● SELECTION
START

The fact that this sticker exists should tell you a lot about Coloradans

Alienation, according to Marxism, is to dedicate your life to something whose benefits will never touch you directly. Because you lack ownership over your work, your value as a person is tied to your labor rather than the fruits of it. In this way, the identity of the company and the owners of that company are never tied to the thousands of laborers who made the company possible. Yet the laborer defines him or herself by the work they do for the company. The gap between the image of the company and the relationship the worker has with it, creates an isolation in the soul of the worker that can only be overcome by overthrowing the system so the worker can be tied to the fruits of their labor.

The veteran experiences this same dynamic. The soldier/sailor/marine/airman will spend the rest of their lives defined by their service, while the branches of the military will never be defined by them. If that wasn’t depressing enough, the veteran experiences a dual alienation, since they serve a country whose existence is tied to military success, yet the citizens of the country will never define themselves as such. In fact, in America, many people go out of their way to not associate with the military at all, less they start to feel pangs of culpability for military exploits as well as being culpable for the wounds veterans carry around from those exploits. For a Puerto Rican, you face a third alienation, serving the country that actively colonizes and exploits us.

When I was in the service, we spoke of the civilian world with disdain. I heard from more than one fellow soldier how tempted they would be if a foreign power invaded, to turn their back on the ungrateful masses, quoting from Watchmen (which in turn was quoting from the Bible) “I will hear their cries for help, and my answer will be ‘no’.” While I was in the service, I insisted that I disagreed with this worldview, but when I got out and felt shunned by the civilian world, particularly being a liberal and an artist, the disdain began to make more sense.

My life since leaving the service eight years ago has been full of ups and downs, some personal, some professional. Being a veteran has been the loneliest experience of my life. You can’t talk about it without offending someone’s political beliefs or offending their capacity to hear about human suffering. Even having not been to a warzone, my time was violent and tragic. But the biggest tragedy of all was to step off base and be an alien on your own planet. Sometimes when I talk to another veteran I feel seen, but then when we express differences in our experience, the loneliness seeps in once again. Of course everyone is different, and you shouldn’t police those differences, but it would be nice to share something from that time aside from how much the world shits on or ignores us.

END

● RECORD EXTRACTS
START

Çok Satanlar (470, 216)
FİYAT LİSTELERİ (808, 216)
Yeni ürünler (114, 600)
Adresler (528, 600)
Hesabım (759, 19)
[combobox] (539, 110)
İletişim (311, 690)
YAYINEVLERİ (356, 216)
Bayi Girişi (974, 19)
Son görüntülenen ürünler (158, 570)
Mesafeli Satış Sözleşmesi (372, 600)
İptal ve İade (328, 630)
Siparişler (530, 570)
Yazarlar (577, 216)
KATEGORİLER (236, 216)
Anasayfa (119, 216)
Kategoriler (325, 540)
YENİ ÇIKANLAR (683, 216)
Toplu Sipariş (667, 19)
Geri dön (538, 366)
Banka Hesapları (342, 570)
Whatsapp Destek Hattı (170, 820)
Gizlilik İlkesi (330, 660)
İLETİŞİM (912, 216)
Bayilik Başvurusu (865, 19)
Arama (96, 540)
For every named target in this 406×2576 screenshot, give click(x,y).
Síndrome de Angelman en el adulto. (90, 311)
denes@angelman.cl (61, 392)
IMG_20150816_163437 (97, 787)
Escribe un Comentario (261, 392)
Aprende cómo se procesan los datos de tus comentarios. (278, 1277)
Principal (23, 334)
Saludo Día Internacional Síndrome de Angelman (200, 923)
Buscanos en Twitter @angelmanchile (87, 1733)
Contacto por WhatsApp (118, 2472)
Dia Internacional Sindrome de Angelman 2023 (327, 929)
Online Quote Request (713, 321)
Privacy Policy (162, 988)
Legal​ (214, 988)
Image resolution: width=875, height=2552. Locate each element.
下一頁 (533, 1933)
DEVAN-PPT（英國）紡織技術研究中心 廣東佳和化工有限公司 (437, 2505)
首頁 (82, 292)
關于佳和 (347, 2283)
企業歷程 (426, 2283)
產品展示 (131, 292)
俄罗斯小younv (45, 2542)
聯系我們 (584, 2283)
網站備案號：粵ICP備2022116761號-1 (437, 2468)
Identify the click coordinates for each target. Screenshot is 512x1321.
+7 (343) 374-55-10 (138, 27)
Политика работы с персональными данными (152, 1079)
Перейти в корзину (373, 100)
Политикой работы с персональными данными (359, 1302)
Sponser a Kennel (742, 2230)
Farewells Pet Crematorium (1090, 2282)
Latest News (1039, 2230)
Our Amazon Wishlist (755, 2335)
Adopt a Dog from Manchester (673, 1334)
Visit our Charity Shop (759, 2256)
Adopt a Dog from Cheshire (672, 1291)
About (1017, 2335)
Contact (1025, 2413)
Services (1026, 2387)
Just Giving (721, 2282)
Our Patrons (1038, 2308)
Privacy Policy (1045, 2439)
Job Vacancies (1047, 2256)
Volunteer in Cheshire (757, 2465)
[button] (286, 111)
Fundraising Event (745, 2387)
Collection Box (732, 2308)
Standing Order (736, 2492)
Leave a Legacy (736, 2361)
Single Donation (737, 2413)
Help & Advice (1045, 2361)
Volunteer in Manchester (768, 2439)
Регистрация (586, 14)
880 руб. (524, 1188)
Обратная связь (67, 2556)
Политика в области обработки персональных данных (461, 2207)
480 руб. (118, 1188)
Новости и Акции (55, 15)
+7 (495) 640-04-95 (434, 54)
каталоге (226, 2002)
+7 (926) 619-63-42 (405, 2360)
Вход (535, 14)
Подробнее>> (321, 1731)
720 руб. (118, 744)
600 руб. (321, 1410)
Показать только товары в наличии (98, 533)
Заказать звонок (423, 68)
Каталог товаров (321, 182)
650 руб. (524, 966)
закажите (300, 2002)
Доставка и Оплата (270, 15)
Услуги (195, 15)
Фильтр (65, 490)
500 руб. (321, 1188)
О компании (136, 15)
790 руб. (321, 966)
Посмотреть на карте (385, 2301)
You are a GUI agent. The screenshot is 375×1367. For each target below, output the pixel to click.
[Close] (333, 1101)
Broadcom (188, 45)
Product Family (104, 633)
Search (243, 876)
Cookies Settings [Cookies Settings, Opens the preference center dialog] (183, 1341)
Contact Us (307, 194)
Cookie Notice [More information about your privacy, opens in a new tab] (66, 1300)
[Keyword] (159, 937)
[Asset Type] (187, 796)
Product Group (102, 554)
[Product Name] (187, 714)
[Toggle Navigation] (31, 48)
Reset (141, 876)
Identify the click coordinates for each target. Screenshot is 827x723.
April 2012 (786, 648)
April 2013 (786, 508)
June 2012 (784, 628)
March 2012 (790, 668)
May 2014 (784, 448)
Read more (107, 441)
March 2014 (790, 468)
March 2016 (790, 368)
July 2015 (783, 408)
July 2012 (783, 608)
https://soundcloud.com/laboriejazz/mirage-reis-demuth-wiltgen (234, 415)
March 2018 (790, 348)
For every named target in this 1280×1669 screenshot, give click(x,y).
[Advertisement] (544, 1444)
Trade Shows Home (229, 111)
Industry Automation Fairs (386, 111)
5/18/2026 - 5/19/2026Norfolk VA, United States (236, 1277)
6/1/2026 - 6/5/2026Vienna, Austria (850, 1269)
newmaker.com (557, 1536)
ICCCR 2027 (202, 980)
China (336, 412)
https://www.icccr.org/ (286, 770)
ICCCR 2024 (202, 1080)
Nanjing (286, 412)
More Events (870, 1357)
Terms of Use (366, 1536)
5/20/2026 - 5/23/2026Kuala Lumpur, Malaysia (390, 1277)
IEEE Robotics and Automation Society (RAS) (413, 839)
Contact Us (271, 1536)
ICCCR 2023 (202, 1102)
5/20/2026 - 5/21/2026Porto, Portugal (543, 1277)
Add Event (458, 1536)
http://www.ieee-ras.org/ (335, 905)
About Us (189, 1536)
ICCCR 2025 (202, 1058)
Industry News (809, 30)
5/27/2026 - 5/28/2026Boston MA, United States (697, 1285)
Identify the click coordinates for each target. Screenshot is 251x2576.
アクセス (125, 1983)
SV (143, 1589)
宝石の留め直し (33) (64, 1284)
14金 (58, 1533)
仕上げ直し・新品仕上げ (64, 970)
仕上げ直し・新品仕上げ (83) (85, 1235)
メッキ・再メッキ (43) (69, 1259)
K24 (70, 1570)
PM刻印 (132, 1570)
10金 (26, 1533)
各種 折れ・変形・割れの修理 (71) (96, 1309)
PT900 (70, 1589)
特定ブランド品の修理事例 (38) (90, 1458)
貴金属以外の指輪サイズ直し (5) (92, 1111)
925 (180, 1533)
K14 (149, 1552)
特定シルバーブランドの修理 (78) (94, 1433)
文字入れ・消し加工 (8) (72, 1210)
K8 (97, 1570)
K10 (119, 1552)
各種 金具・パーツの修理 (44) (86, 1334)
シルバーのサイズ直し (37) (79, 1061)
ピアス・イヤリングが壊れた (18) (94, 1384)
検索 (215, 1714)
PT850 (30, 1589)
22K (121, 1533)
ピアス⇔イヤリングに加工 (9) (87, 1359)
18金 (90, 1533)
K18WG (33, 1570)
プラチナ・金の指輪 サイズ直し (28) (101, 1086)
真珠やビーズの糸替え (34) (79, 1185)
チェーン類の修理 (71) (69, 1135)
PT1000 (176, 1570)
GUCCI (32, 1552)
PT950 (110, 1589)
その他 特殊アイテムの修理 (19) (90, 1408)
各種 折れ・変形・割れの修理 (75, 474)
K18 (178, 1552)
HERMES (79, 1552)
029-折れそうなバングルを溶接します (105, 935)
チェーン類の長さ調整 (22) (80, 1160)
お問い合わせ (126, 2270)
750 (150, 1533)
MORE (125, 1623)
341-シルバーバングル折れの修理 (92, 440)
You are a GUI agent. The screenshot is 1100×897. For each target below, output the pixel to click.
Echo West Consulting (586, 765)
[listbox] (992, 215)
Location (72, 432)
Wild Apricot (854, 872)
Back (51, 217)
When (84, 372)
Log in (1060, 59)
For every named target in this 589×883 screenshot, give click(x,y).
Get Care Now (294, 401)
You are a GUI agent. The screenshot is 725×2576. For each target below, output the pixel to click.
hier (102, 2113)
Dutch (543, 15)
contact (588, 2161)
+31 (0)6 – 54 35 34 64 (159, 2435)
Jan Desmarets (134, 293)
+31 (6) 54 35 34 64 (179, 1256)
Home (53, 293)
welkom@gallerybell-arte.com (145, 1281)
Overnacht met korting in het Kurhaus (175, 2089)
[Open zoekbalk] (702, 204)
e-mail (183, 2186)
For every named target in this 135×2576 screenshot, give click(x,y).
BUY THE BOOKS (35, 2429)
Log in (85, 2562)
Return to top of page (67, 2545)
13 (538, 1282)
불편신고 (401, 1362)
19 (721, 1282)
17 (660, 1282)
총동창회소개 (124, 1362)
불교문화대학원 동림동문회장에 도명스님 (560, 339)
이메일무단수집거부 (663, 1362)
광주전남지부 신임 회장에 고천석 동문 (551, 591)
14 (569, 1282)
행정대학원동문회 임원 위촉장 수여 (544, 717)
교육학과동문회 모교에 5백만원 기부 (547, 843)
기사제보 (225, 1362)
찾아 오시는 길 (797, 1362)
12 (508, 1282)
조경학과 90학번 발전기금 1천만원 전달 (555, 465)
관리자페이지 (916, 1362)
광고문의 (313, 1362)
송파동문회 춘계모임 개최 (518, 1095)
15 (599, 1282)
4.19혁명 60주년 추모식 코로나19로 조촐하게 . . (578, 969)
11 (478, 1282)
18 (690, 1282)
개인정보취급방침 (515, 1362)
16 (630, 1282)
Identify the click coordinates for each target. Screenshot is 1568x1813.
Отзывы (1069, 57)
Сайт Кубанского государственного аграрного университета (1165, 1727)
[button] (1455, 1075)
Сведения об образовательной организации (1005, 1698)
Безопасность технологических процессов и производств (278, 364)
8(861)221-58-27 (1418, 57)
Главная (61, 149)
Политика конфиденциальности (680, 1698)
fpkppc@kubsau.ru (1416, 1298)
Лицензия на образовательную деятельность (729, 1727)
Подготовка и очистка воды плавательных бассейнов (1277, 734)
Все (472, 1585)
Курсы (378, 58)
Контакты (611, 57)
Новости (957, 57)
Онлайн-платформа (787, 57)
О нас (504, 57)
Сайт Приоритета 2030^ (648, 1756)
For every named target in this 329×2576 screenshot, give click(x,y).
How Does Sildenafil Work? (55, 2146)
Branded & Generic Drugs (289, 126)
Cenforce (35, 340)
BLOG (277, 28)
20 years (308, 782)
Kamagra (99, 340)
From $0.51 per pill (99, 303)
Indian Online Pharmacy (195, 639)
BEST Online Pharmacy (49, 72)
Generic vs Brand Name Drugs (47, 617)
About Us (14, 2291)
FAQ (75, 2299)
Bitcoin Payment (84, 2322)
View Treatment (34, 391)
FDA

END

● PROBLEM SET
**a)** Condense the paragraph of the essay on veteran alienation that begins "The veteran experiences this same dynamic," keeping its main points.
**b)** Write the next part of the essay on veteran alienation, starting after its final paragraph.

● ANSWER LIST
**a)** Veterans face the same dynamic: they are defined by their service for life, while the military branches are never defined by them. Their alienation is double. They serve a country whose existence is tied to military success, yet its citizens never define themselves that way. Many Americans even avoid any link to the military so they won't feel culpable for its exploits or for the wounds veterans carry from them. A Puerto Rican faces a third alienation: serving the country that actively colonizes and exploits Puerto Ricans.

**b)**
My biggest internal struggle in these eight years is trying to fit in a society that has little use for me. Being Puerto Rican in Colorado is to be reminded, constantly, that you are far from home and you are also not welcome here. When I tried to join the theatre community, I was shunned by the Latino theatre company here, who told me directly, “We don’t do Puerto Rican stories”, and I was also told that there aren’t enough Puerto Ricans here for me to find an audience. Yet my play brought out a lot of Puerto Ricans, who were thrilled to see our community represented. When I tried to extend that success to help others, I was shunned again by the Chicano establishment, when I was told they didn’t want to work with me because I’m “not from here”. The other Puerto Rican artists I’ve met here have faced similar discrimination. Notably, with the exception of three people, my closest friends and allies in Denver were not born here. My friends have talked about their own sense of alienation here, and how much Coloradans emphasize whether or not you are ‘native’ as a way of shunning anyone who doesn’t fit that category.

I will never define the Army, but the Army will forever define me. I will never be of Denver, but my being in Denver has defined me as unwelcomed, undesired, and on Veteran’s Day, that dual alienation hits even deeper. I was the wrong kind of veteran — a liberal. I am the wrong kind of Denverite — a Puerto Rican. Yet much like the factory worker continues to do their job even though the company will never recognize their efforts, I continue forward, trying to find my corner where I can exist, and that existence be positively impacted by the work I do here.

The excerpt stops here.